→ **SOURCE MATERIAL**
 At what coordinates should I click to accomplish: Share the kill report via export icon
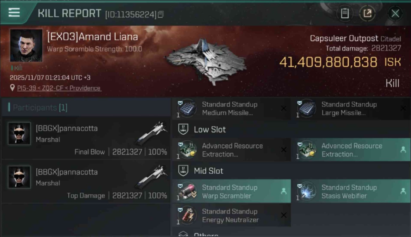tap(367, 14)
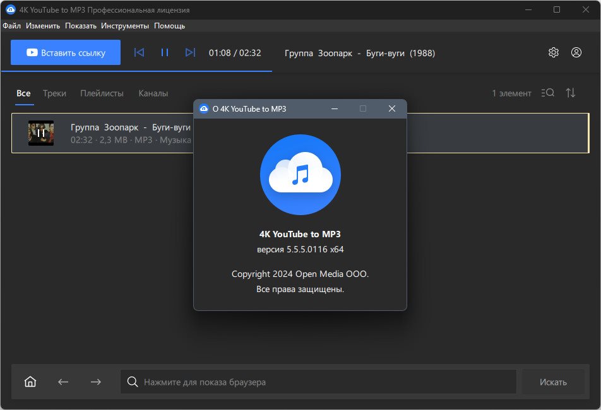This screenshot has width=601, height=410.
Task: Navigate forward with the right arrow
Action: [x=95, y=382]
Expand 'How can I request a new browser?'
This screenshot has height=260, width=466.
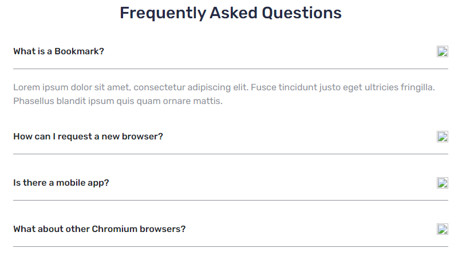click(x=231, y=137)
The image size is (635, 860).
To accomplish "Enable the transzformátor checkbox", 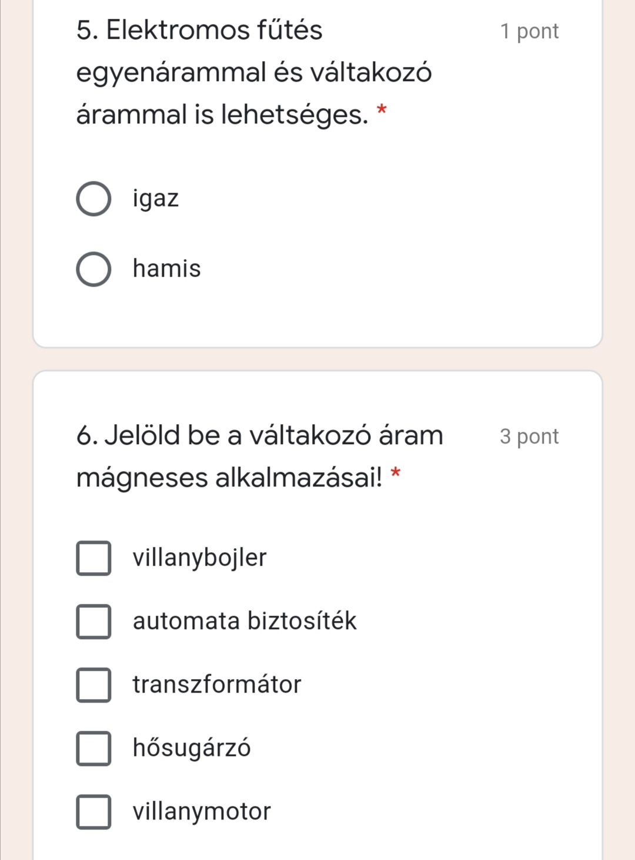I will tap(93, 685).
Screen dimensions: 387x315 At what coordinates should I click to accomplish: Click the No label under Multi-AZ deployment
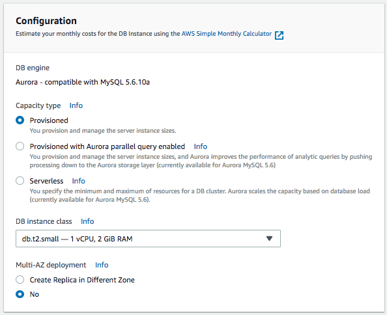tap(35, 294)
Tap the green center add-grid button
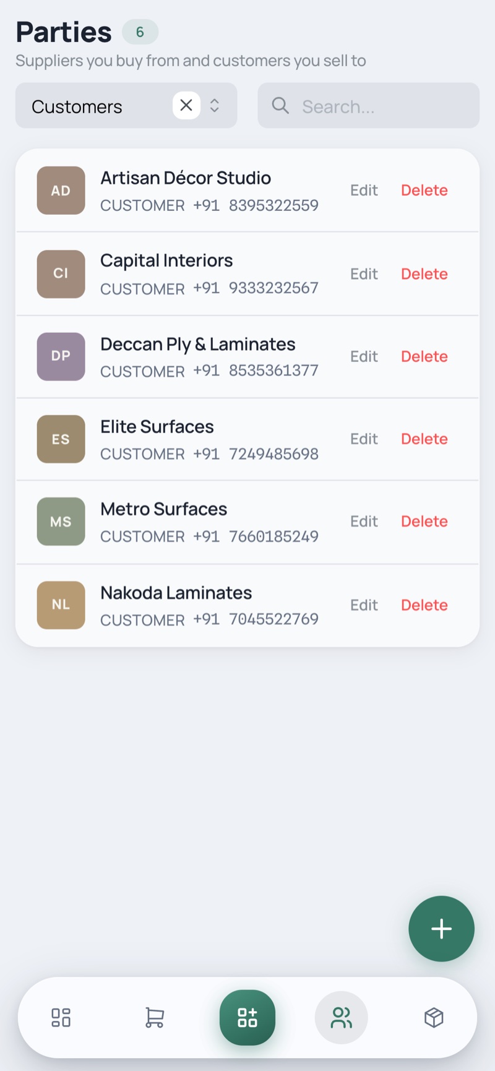The width and height of the screenshot is (495, 1071). coord(248,1017)
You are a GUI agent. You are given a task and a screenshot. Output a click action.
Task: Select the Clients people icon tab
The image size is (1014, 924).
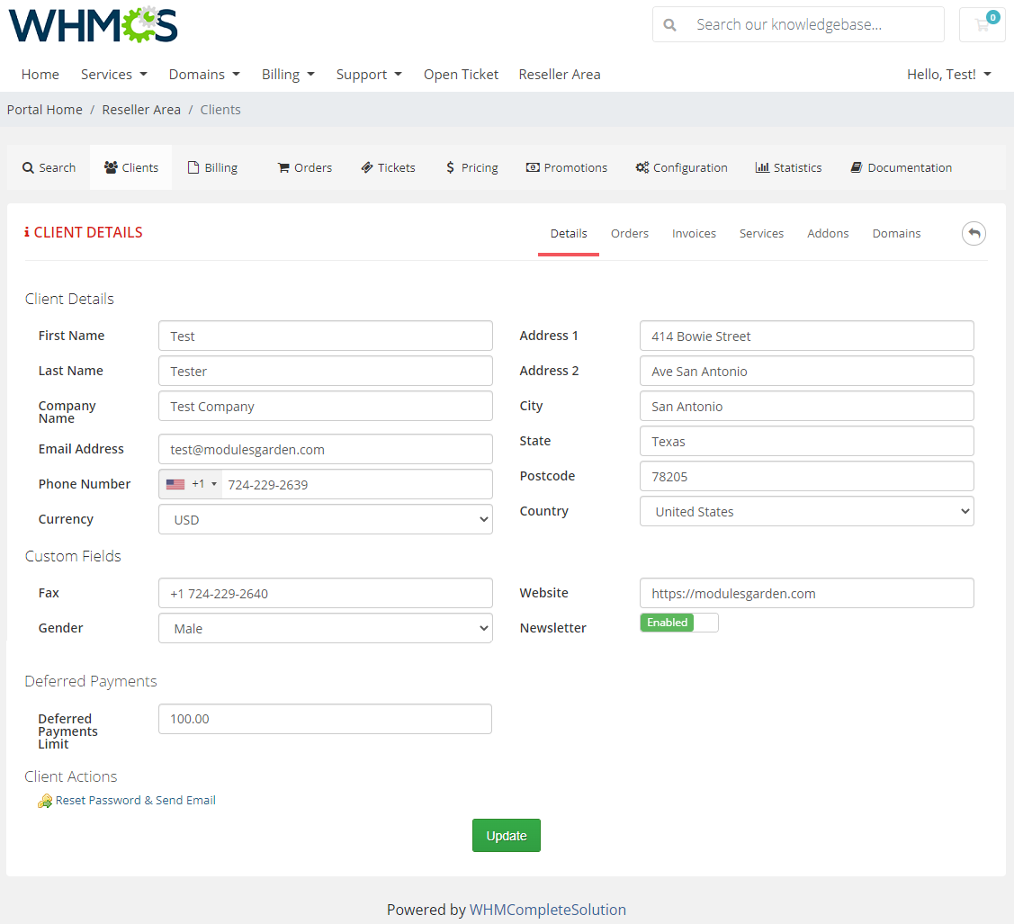(x=130, y=167)
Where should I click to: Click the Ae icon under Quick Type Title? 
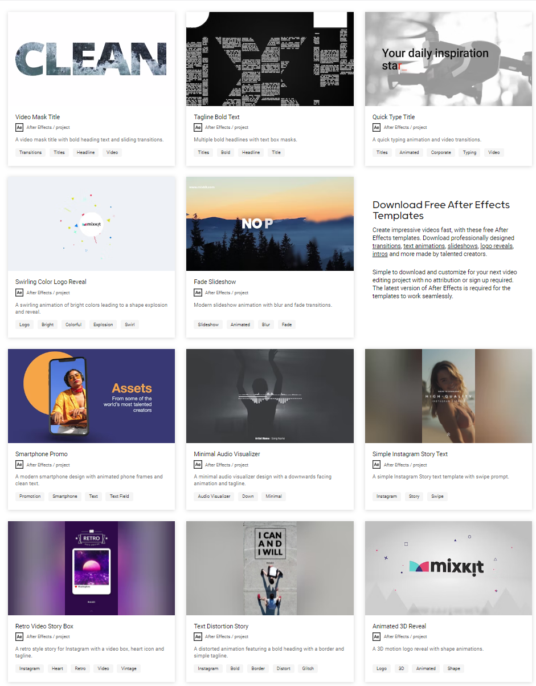pos(377,127)
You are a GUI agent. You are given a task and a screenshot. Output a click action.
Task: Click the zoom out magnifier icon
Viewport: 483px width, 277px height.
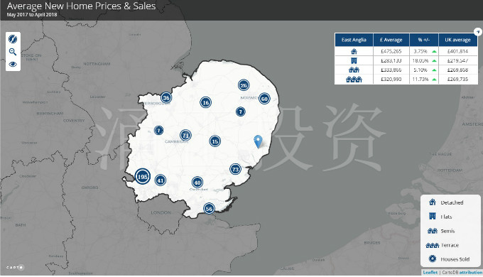coord(13,52)

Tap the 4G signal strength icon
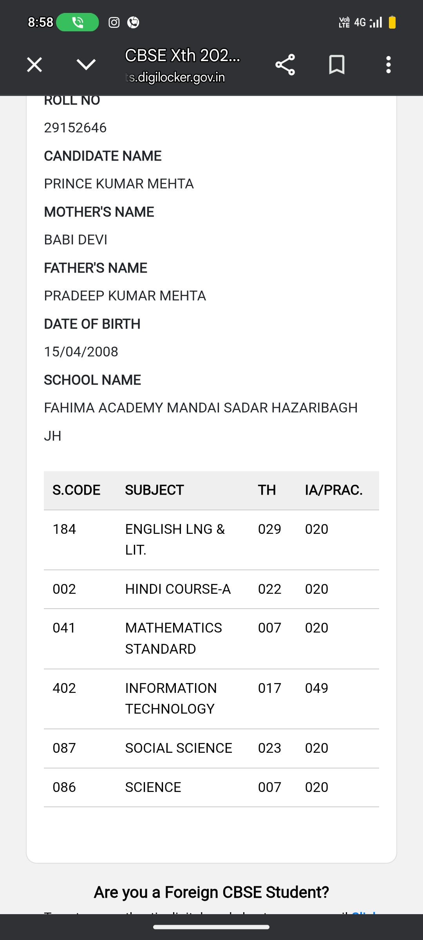coord(368,22)
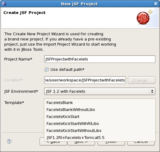Open the JSF Environment dropdown arrows
This screenshot has width=160, height=152.
click(152, 91)
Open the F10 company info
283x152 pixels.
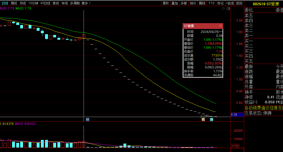[x=211, y=3]
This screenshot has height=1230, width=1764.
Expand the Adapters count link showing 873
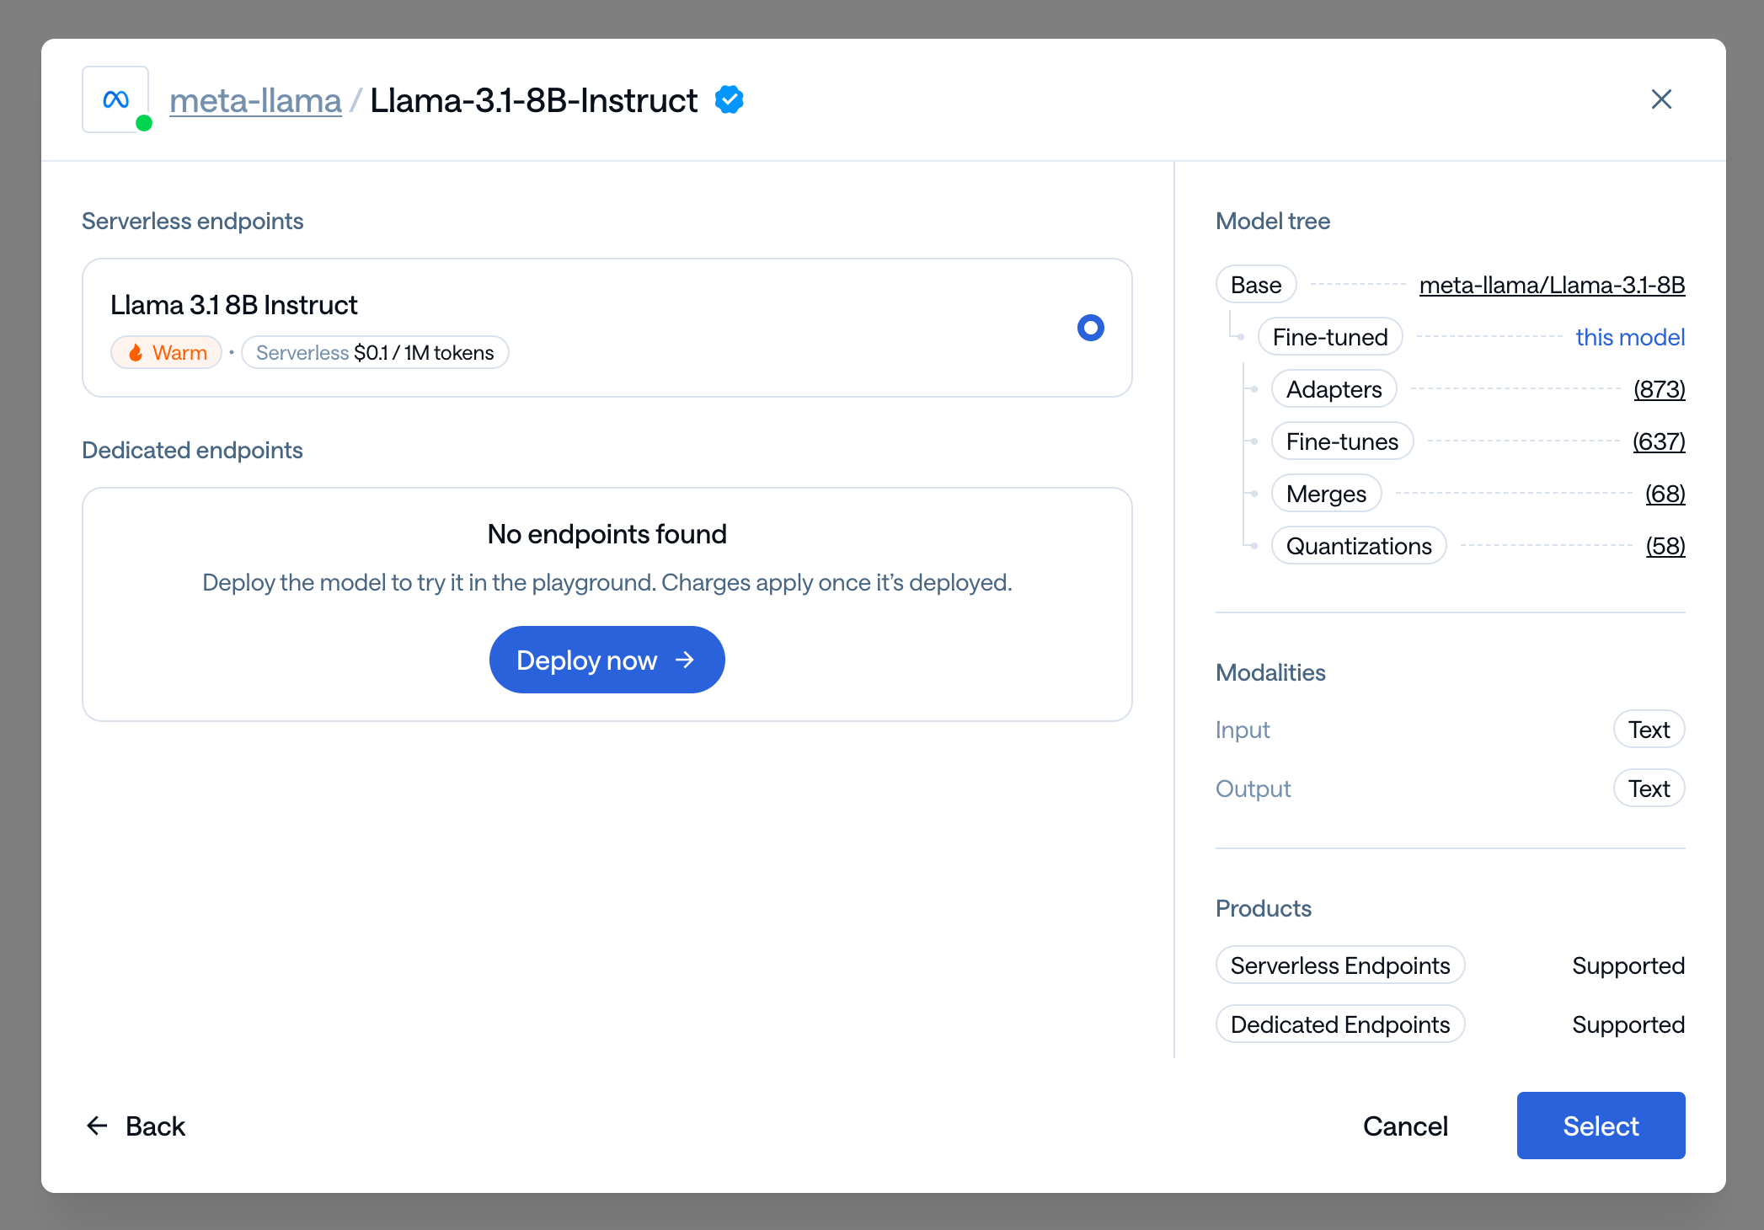pos(1660,389)
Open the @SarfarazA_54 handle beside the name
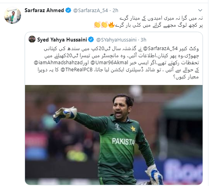210x186 pixels. coord(91,11)
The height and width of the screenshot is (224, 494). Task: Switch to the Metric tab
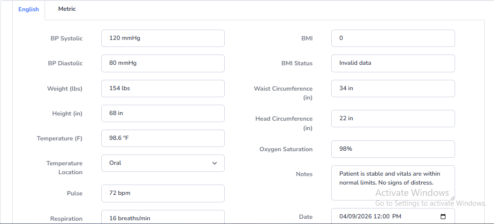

→ **WHAT TO DO**
In the data above, find the line containing "Viewport: 483px width, 277px height."; from there, please write out each line through the end, exactly, with the pictures omitted.

→ **REPLY TO THE TASK**
Viewport: 483px width, 277px height.
coord(13,52)

Tap the 4G signal strength icon
coord(368,22)
Open the JSF Environment dropdown arrows
This screenshot has width=160, height=152.
click(152, 91)
Open the F10 company info
283x152 pixels.
[x=211, y=3]
This screenshot has height=1230, width=1764.
Expand the Adapters count link showing 873
pos(1660,389)
Open the @SarfarazA_54 handle beside the name
210x186 pixels. coord(91,11)
The height and width of the screenshot is (224, 494). Task: Switch to the Metric tab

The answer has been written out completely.